Saturday, October 27, 2007

Big Time Weep Fest

Today I'm not interested in writing about what I picked up at the market this morning. It's fall, my favorite season. I am a bit sentimental always, but especially when the weather cools.

Two aspects of my jam project please me especially. One is the time spent with my friends from the Alemany market, especially Marco, Dan and Dan's daughter, whom I met for the first time when she was haggling with a vendor to reduce the price of some sub-par tomatoes.

"Too low! Too low!" the farmer said, shaking a finger. Dan's daughter shrugged and made as if to browse elsewhere until the farmer relented. She is eight, I think, and has a sparkle of wickedness in her eyes.
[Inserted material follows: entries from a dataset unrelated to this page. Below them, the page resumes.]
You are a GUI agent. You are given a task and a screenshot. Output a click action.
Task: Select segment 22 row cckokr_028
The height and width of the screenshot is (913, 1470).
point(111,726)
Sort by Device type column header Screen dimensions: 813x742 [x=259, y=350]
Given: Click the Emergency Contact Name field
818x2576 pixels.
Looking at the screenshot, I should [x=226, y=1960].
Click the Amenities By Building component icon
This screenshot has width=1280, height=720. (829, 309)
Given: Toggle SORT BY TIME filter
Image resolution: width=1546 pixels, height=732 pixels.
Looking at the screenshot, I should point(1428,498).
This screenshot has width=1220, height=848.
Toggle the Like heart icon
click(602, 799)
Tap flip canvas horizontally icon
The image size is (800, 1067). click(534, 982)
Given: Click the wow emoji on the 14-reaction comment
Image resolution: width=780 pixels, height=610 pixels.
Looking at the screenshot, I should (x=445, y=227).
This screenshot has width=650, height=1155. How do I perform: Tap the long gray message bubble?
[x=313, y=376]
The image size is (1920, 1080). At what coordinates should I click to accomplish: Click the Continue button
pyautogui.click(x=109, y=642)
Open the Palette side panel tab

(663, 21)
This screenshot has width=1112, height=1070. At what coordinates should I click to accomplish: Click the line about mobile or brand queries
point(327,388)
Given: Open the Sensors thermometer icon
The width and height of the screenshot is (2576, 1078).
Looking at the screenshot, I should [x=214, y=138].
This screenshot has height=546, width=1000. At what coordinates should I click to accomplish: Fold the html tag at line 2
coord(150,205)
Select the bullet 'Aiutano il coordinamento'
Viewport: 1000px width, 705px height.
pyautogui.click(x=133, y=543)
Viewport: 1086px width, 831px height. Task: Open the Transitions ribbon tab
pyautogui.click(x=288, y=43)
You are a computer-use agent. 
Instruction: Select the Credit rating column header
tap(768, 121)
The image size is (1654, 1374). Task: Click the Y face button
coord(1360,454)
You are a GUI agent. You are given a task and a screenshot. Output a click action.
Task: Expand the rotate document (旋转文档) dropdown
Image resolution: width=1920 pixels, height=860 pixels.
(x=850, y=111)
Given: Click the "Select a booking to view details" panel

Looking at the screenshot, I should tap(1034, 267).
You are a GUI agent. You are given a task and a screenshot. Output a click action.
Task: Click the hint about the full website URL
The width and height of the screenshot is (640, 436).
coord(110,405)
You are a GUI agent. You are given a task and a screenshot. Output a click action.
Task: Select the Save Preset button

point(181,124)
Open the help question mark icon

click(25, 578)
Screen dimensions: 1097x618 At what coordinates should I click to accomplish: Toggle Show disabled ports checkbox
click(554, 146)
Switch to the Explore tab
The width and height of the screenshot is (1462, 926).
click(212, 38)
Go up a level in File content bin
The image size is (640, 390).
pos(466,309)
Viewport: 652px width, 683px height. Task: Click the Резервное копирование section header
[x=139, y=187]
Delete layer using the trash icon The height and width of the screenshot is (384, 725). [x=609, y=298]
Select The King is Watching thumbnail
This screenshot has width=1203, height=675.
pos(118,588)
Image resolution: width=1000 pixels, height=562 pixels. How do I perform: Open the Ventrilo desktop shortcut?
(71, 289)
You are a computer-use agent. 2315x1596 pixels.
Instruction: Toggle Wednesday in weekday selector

It delights me to run into them at the market, brag about the deals or exotic produce we've found, and speculate about what we'll turn up next week. I've been able to chat with some wonderful farmers as well, like the lady who sells beautiful little carrots and peonies and the guys who sell the excellent stonefruit.

Also, I like the time I've been able to spend by myself, in my kitchen. My very first apartment in San Francisco, a sublet in the Sunset district, had several deficiencies: namely, five skittish cats, decades old carpet, and perennial fog. It also had a beautiful old stove on which I loved to cook. Since I lived there, I've sworn that all of my apartments will have pretty stoves.

The kitchen and I each have our personal failings: it is small and I never do the dishes. It's unlikely that either of us will change, yet we accomplish great things together. In a little nook I've lodged a table to use when friends come and eat; my upstairs neighbor lends her chairs. It was beef bourguignon and an apple tart last weekend, with four wonderful people. In November I'm making chicken and dumplings and a dessert yet to be determined. Probably something with jam.


Sunday, October 21, 2007

Quince-Apple Butter

Quince jam or butter recipes can be found in cookery books dating back to the 16th century. Shakespeare mentioned the fruit in his poems and named a character Quince in A Midsummer Night's Dream. Called the "membrillo" in Spain, quince is cooked into a paste and served with Manchego cheese.

This weekend I made a fruit butter with quince, "Pink Lady" and "Cameo" apples from Alemany. While I bought a few organic lemons to throw in just in case, the pectin in quince skin was sufficient to firm the butter without it.

2 large quince

3-5 assorted medium apples

Enough apple cider to cover the fruit

1 cup sugar

Quarter and core the fruit, pour in enough cider to cover it, and boil until soft. Peel off the skins (they should fall away easily) and run through a food mill. Boil a 4:1 pulp/sugar mixture and add any spices you'd like--I put in about 1/4 tsp cinnamon and a pinch of cloves. Cook until you reach desired consistency, then process.

Also this weekend I baked rugelach for an open house at my friend Kate's studio, using homemade apricot jam. Early reports indicate success.


Wednesday, October 3, 2007

Yali Butter

The figs of weeks past were somewhat a disaster. Already a bit overripe when I bought them, slicing and leaving them out overnight resulted in an odd cobwebby coating. I can't explain it, but I sure as hell am not eating it.

I'm still working on creating a butter out of Chinese dates, but in the meantime, defeated by figs, I went for a quick hit: pear butter. I looked through the many pear options at Alemany last weekend and found these in bin marked "yali":

"Is that a pear?" I asked the two Asian farmers at the stand.

"No," the woman answered.

"An...Asian pear?"

"No," the woman repeated.

"Yali," the man said.


I asked for a sample. It looks and tastes just like an Asian pear, with a firmer bite than a (non Asian? Continental?) pear and a butterscotch-like flavor. I bought two pounds and lugged them home.

So far I've made jams and marmalades but no butters, so I referenced an apple butter recipe by Mrs R D Lea of Chesterfield, VA.

Basically I boiled the peeled, sliced "yali" until about at soft as you'd want mashed potatoes, ran the fruit through a food mill, and then boiled it with sugar, some spices and a bit of vanilla until I liked the texture.

The resulting butter can be as spicy as you like--I used about 2 cups of pulped fruit, one half cup of sugar, and a quarter teaspoon each of cinnamon, nutmeg and cloves, which gave it a nice kick. I think I might try it warmed over ginger ice cream.